P-13 is estimated to be around one year old | Photo via National Park Service
Well, she may not be the newest or youngest in our local mountains, but she is the most recent cougar to be trapped, tagged and released by the National Park Service, who has been conducting a study with them over the past seven years.
P-13 (they are named in the order they are caught) was captured on July 31st in the Hidden Valley region, which is the northwest sector of the mountains south of Newbury Park. She is now the third active GPS collar being tracked.
Park rangers with the Santa Monica National Recreation Area track the lions to study the effects of development on their habitat. As more open space is taken away, the less range each lion has to live within. Mountain lions tend to keep separate ranges and will fight to death over territory and food. Currently, most lions are living within each other's ranges, setting up the potential for fights. Several lions have been killed by P-1, the oldest lion known lion in the mountains whose GPS device was recently ripped off in a fight with an untagged lion. He is thought to be still living.

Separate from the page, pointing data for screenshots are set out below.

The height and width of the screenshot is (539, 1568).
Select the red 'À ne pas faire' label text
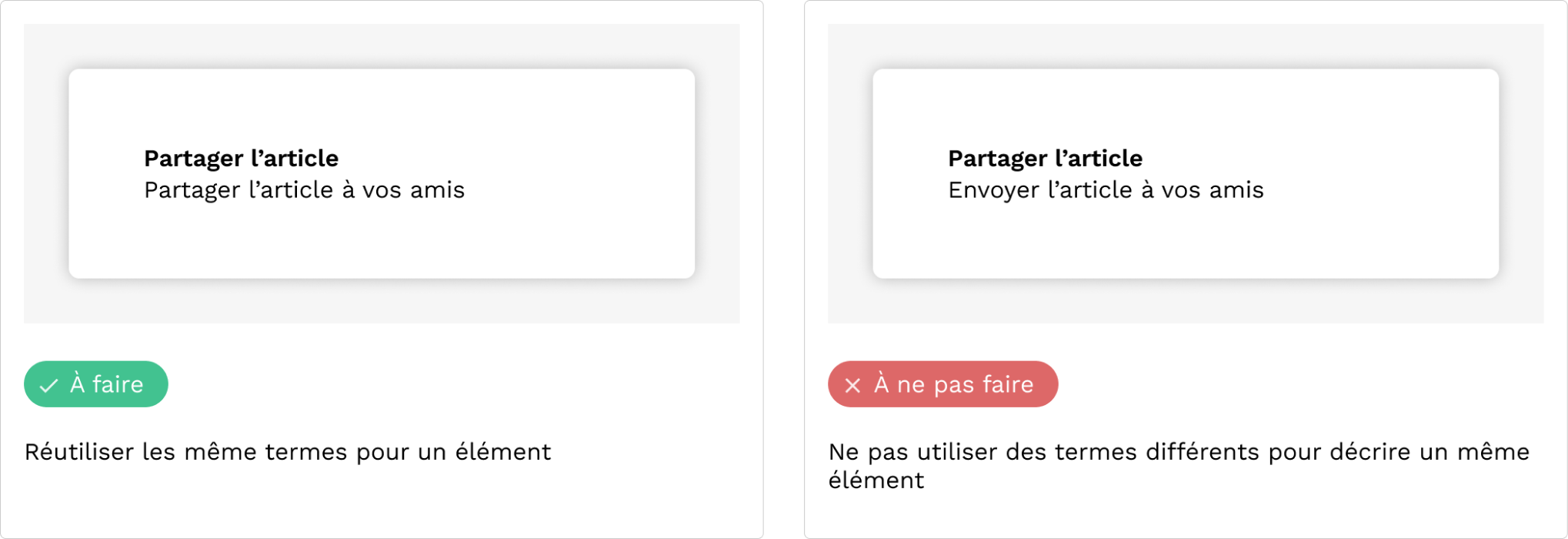(x=953, y=384)
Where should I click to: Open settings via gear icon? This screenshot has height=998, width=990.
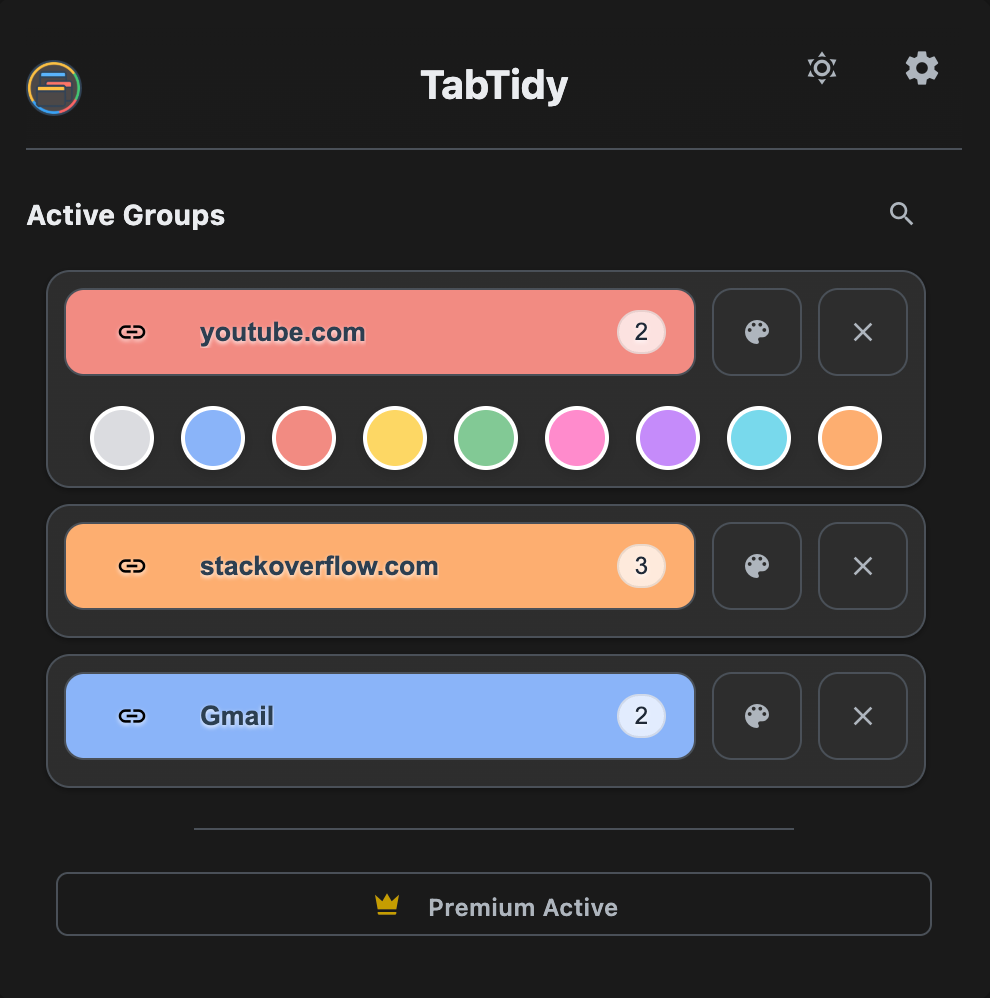(921, 68)
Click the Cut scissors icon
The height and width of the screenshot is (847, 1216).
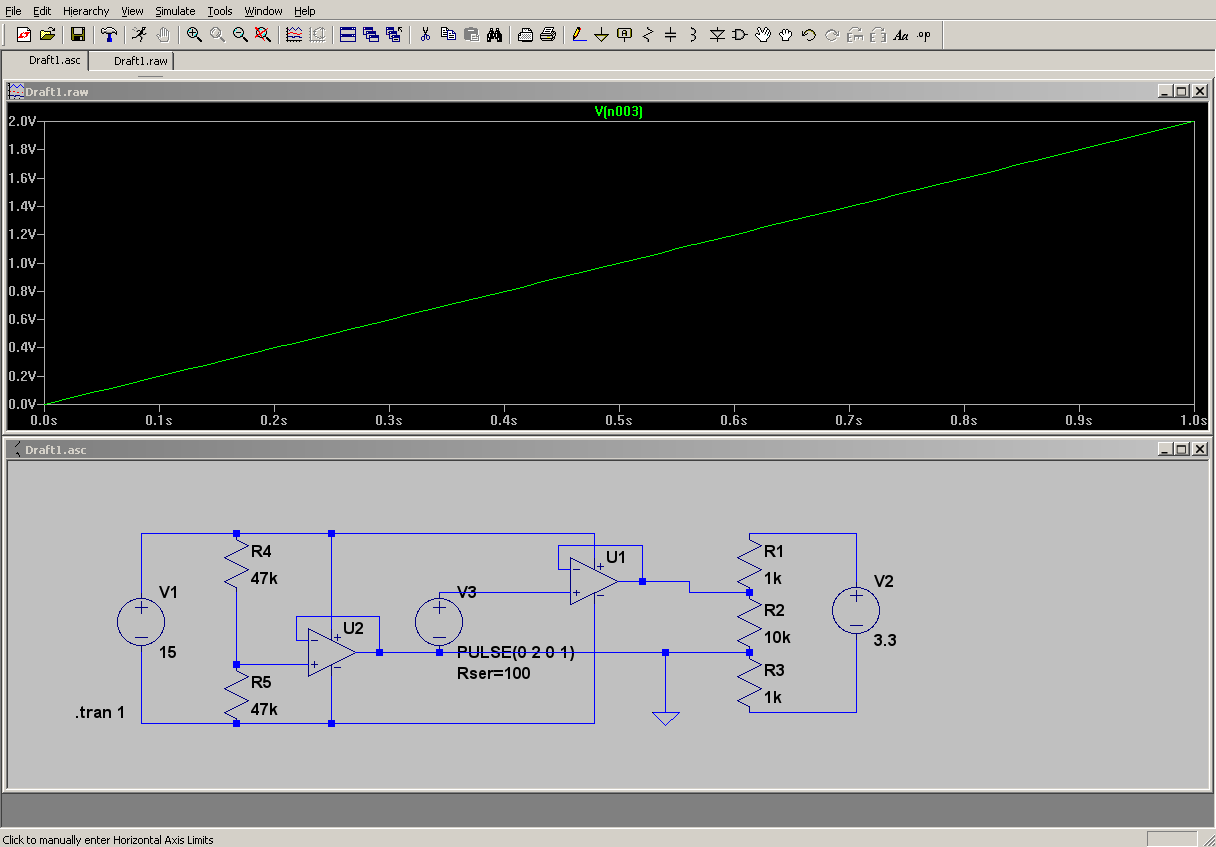425,35
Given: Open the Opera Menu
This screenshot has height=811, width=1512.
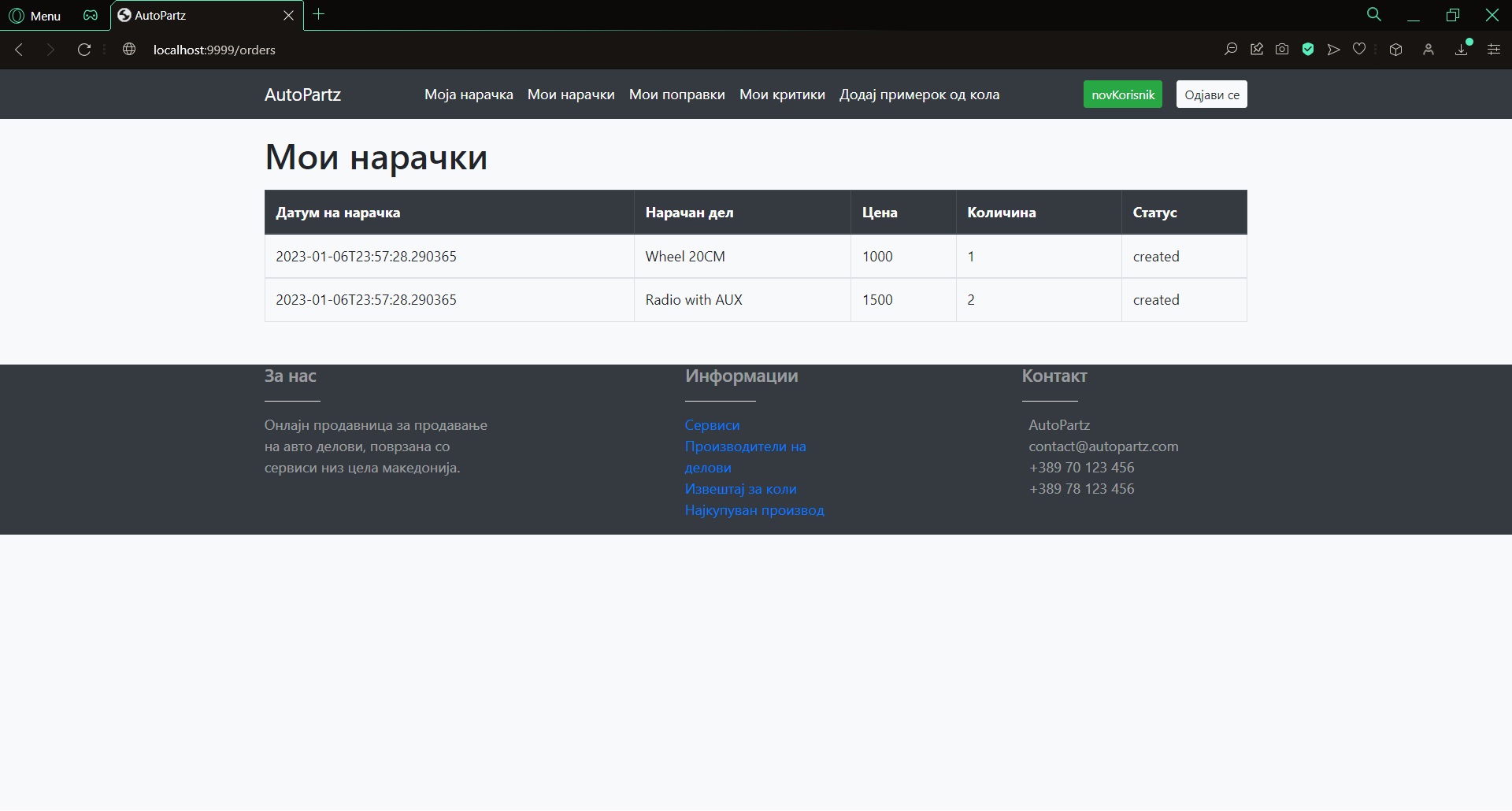Looking at the screenshot, I should (x=35, y=15).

P-10 and P-12 currently have working GPS devices and are in the Topanga and Malibu Creek areas, respectively, but there's no telling when they will roam to other areas. P-12 last March crossed the 101 freeway into the mountains from the Simi Hills. Around the same time, P-10 was tracked near the 405 Freeway.
P-6 could be P-13s mother. UCLA scientists are currently testing DNA samples to see if there is a match. P-6's GPS device also went dead in the past year, but a remote camera caught her alive and well back in May.
There are other lions in the mountains still without collars. Remote cameras that monitor areas have captured a pair of lions walking together near Brentwood and two lions have recently been killed attempting to cross freeways. One lion was found on the 405 in the Sepulveda Pass. Another was found in the Newhall Pass between the Santa Ana and San Gabriel Mountains.